▶ _Work to be completed_
In the records below, begin at the line containing "Collapse the architecture" and end at the line containing "has width=1440, height=900."; quote every line in that span exactly, including both boundary lines, and no others.

Collected data
_ _ _ _ _ _ _

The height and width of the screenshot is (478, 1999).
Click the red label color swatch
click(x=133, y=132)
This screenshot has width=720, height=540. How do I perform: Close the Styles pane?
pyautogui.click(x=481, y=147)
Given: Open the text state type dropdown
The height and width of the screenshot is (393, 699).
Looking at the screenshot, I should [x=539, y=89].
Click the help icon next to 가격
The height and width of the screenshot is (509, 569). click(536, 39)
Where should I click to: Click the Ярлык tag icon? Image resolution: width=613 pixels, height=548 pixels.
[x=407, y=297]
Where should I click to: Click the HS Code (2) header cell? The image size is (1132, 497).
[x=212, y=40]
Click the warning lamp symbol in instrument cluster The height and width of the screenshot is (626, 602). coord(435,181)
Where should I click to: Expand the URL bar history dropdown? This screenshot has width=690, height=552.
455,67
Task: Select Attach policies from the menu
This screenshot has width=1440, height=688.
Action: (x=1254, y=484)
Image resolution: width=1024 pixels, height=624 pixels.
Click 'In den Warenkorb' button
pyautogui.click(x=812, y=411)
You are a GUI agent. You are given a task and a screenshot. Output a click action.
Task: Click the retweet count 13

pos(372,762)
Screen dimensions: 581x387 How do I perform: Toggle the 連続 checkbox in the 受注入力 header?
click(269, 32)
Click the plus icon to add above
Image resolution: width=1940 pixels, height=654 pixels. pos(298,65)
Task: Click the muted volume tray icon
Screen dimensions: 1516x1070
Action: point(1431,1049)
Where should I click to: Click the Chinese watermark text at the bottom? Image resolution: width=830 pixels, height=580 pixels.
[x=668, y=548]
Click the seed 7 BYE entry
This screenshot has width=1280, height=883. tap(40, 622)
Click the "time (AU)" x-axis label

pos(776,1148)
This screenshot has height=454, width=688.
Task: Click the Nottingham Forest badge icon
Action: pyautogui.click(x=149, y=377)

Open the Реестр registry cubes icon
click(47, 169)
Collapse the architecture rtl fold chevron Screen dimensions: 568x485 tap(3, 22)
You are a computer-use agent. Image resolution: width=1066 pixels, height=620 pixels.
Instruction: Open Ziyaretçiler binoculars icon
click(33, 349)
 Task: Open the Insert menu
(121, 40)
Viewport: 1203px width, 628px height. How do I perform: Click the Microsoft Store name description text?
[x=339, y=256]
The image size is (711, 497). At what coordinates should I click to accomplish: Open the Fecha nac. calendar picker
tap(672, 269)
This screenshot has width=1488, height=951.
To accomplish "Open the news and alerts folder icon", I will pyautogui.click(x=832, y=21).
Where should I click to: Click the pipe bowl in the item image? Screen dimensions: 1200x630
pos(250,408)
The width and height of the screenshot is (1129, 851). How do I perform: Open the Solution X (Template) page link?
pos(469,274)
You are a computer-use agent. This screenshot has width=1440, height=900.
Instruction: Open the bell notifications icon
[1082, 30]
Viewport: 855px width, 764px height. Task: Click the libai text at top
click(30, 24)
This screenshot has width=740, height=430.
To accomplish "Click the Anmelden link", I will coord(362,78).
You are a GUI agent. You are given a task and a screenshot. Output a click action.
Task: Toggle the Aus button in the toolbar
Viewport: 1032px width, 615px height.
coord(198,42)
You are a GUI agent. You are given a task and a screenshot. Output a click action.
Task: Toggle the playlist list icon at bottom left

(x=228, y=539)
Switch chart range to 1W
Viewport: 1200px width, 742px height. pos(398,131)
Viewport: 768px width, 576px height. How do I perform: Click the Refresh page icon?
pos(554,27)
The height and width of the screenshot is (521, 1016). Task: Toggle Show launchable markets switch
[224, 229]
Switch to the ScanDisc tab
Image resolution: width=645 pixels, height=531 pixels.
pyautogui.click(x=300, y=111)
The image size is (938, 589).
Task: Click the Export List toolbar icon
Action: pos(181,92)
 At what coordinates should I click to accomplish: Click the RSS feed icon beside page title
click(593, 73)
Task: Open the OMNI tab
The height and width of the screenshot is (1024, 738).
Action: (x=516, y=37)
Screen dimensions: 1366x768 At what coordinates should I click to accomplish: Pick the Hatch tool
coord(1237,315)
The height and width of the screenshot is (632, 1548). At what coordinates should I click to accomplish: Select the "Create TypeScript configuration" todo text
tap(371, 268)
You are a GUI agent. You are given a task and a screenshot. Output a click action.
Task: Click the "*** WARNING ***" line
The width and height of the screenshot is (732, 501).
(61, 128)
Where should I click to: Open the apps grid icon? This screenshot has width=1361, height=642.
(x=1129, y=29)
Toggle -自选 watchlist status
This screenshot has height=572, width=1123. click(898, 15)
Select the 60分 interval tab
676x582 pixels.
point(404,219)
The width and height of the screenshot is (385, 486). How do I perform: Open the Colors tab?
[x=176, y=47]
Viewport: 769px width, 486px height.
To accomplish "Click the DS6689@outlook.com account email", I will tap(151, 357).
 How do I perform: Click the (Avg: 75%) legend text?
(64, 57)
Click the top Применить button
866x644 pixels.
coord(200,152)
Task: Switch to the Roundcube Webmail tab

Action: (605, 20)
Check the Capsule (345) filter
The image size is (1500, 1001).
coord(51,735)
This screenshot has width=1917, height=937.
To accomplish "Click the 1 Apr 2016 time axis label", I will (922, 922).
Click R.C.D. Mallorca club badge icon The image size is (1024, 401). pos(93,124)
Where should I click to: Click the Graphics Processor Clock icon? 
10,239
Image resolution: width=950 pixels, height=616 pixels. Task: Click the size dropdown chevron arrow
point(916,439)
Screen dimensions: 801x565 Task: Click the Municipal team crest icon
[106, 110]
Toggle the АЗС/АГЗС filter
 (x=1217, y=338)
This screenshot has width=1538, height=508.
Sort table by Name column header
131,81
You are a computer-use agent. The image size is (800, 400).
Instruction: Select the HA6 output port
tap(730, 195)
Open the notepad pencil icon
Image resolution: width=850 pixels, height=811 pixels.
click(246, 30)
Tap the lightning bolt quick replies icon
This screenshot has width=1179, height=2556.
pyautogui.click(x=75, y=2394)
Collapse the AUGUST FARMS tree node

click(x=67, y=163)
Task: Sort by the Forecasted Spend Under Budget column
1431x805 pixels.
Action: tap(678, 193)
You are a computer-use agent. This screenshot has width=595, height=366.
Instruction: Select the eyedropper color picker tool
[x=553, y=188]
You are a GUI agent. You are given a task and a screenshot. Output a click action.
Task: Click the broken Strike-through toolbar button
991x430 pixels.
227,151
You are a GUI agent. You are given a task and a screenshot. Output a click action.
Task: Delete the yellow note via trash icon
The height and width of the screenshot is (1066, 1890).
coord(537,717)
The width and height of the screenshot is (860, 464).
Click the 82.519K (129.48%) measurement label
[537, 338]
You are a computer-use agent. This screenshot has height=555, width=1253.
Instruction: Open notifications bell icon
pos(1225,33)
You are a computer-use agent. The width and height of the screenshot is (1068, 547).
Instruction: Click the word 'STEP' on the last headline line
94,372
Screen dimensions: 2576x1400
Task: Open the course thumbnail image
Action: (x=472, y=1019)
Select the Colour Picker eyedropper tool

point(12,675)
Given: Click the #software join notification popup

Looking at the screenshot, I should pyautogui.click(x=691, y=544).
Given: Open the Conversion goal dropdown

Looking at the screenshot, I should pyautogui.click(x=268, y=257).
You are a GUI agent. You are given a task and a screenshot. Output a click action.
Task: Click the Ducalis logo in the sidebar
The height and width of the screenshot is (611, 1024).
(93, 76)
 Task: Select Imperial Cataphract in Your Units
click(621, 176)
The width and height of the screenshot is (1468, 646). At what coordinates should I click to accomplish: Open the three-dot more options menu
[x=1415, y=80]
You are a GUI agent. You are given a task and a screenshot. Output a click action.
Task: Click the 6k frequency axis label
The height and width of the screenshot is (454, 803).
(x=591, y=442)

_ _ _ _ _ _ _

▶ _Written solution_
Collapse the architecture rtl fold chevron Screen dimensions: 568x485 tap(3, 22)
You are a computer-use agent. Image resolution: width=1066 pixels, height=620 pixels.
Instruction: Open Ziyaretçiler binoculars icon
click(33, 349)
 Task: Open the Insert menu
(121, 40)
Viewport: 1203px width, 628px height. How do I perform: Click the Microsoft Store name description text?
[x=339, y=256]
The image size is (711, 497). At what coordinates should I click to accomplish: Open the Fecha nac. calendar picker
tap(672, 269)
This screenshot has width=1488, height=951.
To accomplish "Open the news and alerts folder icon", I will pyautogui.click(x=832, y=21).
Where should I click to: Click the pipe bowl in the item image? Screen dimensions: 1200x630
pos(250,408)
The width and height of the screenshot is (1129, 851). How do I perform: Open the Solution X (Template) page link?
pos(469,274)
You are a computer-use agent. This screenshot has width=1440, height=900.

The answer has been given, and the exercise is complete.